▸ Questions on the material
**a)** Decide whether each statement below agrees with the CharBERT notebook, and answer yes or no with the words of the notebook that settle it. (i) The work includes Named Entity Recognition in Spanish. (ii) The work skips pre-training and begins directly with Named Entity Recognition. (iii) In the modified architecture, char embeddings come from concatenating the first and last character of the token.
**b)** Repeat the part of the CharBERT notebook starting at "In particular, we" and ending at "in the token).".
#### Exercise text
In this notebook we are presenting you all the code cells to run in order to reproduce the experiments we did on CharBERT.

In particular, we are going to present the work we did starting from pre-training and then performing the Named Entity Recognition task, on a different domain, like Twitter, and on different languages with respect to English, like Spanish.

# Set up the environment

In [None]:
!rm -d -r /content/CharBERT-main

In [None]:
! git clone https://github.com/cmmedoro/CharBERT-main.git

The following cell should be run if you need to reproduce the experiment where we modified the architecture of CharBERT, by changing the way we obtain char embeddings (instead of concatenating the first and last character, we choose to consider the mean and standard deviation of the characters present in the token).
########
#### Exercise data
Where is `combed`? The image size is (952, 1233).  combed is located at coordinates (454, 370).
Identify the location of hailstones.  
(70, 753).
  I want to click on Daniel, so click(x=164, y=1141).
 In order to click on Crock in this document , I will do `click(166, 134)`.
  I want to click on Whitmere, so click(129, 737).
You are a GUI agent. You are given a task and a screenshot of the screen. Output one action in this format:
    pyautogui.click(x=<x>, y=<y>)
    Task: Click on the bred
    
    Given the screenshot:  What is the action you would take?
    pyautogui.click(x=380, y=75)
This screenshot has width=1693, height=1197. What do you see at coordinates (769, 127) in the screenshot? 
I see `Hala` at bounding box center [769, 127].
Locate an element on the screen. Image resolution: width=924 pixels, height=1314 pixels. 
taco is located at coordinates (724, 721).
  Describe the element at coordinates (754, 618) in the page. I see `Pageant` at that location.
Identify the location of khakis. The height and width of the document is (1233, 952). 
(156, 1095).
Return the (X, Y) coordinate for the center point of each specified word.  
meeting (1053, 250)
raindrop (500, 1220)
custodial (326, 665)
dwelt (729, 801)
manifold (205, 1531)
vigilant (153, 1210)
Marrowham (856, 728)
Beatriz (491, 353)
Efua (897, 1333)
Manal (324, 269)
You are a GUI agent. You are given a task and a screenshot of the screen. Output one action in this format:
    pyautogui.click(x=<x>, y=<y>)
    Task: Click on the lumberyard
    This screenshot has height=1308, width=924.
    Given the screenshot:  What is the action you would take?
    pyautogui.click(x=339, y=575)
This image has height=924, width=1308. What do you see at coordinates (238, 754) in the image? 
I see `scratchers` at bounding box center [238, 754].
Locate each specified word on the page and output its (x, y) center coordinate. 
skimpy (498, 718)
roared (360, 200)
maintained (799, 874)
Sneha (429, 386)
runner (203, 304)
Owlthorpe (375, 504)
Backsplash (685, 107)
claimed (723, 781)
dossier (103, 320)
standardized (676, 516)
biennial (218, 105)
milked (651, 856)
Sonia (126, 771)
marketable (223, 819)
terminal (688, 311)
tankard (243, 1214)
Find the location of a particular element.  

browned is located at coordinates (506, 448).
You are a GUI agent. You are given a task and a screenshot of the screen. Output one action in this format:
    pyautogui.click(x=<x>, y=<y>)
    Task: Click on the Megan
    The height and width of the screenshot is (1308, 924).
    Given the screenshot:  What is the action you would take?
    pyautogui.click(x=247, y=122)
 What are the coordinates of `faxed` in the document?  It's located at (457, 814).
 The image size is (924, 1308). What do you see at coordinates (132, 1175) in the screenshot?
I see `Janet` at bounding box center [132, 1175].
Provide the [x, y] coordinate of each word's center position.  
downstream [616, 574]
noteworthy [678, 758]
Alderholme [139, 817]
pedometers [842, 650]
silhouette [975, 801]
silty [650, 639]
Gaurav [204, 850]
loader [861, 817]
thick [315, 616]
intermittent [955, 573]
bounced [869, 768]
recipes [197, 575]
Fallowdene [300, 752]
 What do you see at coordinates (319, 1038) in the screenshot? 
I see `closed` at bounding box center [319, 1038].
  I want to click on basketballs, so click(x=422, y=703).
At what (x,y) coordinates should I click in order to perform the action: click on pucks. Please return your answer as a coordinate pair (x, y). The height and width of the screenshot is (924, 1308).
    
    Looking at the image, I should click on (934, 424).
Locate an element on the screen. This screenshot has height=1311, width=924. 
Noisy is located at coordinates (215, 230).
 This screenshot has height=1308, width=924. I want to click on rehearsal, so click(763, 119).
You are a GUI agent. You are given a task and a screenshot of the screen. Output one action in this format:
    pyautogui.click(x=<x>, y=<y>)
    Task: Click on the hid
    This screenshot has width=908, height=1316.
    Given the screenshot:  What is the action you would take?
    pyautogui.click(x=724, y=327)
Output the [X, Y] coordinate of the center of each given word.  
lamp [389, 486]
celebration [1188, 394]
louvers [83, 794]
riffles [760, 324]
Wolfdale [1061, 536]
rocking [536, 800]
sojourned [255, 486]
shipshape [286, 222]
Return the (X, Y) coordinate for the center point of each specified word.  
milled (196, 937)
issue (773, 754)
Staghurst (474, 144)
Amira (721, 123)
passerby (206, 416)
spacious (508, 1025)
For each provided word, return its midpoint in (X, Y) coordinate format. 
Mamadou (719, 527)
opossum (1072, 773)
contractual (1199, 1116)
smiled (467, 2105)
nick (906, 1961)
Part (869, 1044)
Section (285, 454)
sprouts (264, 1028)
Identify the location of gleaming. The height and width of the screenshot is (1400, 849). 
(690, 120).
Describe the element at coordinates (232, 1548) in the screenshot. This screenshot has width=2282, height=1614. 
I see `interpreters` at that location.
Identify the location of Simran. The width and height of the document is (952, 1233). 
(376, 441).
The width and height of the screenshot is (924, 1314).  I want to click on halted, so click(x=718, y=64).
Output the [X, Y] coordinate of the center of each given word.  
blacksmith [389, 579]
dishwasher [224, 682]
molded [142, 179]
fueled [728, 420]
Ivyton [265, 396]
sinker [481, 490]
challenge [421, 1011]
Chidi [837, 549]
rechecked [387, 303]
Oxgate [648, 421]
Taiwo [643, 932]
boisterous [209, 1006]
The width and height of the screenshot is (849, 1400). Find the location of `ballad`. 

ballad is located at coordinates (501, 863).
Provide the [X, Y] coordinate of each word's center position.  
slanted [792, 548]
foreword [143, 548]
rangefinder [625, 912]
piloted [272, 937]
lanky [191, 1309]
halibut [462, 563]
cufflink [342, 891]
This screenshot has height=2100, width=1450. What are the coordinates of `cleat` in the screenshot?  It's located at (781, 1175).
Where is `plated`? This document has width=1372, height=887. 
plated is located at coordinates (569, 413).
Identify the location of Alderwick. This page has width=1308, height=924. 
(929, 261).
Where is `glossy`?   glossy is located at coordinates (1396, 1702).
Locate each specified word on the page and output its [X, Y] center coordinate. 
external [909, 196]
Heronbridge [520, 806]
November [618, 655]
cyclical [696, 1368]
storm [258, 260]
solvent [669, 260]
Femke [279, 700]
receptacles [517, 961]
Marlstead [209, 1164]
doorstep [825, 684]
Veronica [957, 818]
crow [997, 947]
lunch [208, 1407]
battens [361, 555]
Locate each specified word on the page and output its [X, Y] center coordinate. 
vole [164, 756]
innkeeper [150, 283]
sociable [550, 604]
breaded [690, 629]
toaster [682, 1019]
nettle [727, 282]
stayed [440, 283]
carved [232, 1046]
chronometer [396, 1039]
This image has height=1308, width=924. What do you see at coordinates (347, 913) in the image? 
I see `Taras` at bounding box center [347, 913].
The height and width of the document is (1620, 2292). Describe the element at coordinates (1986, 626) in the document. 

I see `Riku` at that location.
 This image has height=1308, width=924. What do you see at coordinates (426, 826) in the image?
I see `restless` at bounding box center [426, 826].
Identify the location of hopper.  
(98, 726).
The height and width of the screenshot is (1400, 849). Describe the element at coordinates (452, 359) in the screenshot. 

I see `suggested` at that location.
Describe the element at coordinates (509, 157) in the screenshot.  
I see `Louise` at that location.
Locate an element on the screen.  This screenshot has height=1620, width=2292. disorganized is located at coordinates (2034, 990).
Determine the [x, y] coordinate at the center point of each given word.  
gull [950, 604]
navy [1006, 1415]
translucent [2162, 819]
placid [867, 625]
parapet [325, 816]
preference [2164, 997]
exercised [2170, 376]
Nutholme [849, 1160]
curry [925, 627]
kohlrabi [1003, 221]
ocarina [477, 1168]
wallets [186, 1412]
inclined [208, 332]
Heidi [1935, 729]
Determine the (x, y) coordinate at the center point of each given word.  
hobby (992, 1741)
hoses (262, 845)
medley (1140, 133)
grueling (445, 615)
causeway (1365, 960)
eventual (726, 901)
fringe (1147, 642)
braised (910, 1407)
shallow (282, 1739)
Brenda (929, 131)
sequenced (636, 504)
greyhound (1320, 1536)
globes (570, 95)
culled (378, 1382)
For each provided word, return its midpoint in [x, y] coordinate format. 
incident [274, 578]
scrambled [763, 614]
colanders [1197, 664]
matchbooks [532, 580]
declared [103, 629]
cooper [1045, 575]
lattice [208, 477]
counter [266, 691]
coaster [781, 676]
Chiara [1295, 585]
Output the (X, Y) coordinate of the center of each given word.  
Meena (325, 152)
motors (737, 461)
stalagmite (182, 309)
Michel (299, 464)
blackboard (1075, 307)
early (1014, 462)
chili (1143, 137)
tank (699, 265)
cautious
########
▸ Answers by item
**a)**
(i) Yes: "on different languages with respect to English, like Spanish."
(ii) No: "starting from pre-training and then performing the Named Entity Recognition task"
(iii) No: "instead of concatenating the first and last character, we choose to consider the mean and standard deviation of the characters present in the token"

**b)**
In particular, we are going to present the work we did starting from pre-training and then performing the Named Entity Recognition task, on a different domain, like Twitter, and on different languages with respect to English, like Spanish.

# Set up the environment

In [None]:
!rm -d -r /content/CharBERT-main

In [None]:
! git clone https://github.com/cmmedoro/CharBERT-main.git

The following cell should be run if you need to reproduce the experiment where we modified the architecture of CharBERT, by changing the way we obtain char embeddings (instead of concatenating the first and last character, we choose to consider the mean and standard deviation of the characters present in the token).